Sesame Street Muppets Rosita and Elmo, accompanied Melvin Ming, Sesame Workshop’s chief operating officer, to the Defense Department’s 2009 Child Development Conference in Washington, D.C., Nov. 17, 2009. Elmo and Rosita helped Ming explain the Workshop’s “Talk, Listen, Connect” videos designed to help military kids deal with many of the challenges they face. DoD photo by Samantha L. Quigley
(Click photo for screen-resolution image);high-resolution image available.
“We have come a long way,” said Tommy T. Thomas, deputy undersecretary of defense for military community and family policy, during the opening remarks of the department’s annual child development conference. “The Department of Defense Child Development System is … a model for this nation.”
Thomas’ statement echoes what President Bill Clinton said about the military’s child development programs in 1997.

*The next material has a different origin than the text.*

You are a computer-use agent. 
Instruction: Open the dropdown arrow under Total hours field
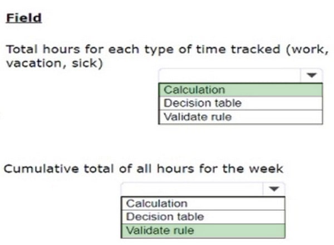[x=312, y=76]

In the 20 years since enactment of the Military Child Care Act, military child care has undergone enormous change. Those changes have led to recognition by a number of organizations, including the National Association of Regulatory Administration and the National Women’s Law Center for the department’s commitment to high-quality, accessible, affordable child care.
Nancy Duff Campbell, co-president of the National Women’s Law Center, lauded the military’s approach to improving its system. The Military Child Care Act was particularly important, she said, because it applied a systemic approach to improving the quality, affordability, and availability of child care for all servicemembers, regardless of rank or income.
“The military child care system has been faithful in adhering to these goals in operations and furthering them in a systemic way,” she said.
By contrast, she said, the private-sector child care industry is a patchwork of legislative initiatives resulting in an incomprehensive approach to addressing the challenges of providing affordable child care to the civilian population.
Speakers at the Defense Department conference agreed that accreditation, inspection and training are necessary for a successful child-care program. In fact, 97 percent of the more than 300 military child development centers serving more than 200,000 children are accredited through the National Academy of Early Childhood Programs, a division of the National Association for the Education of Young Children.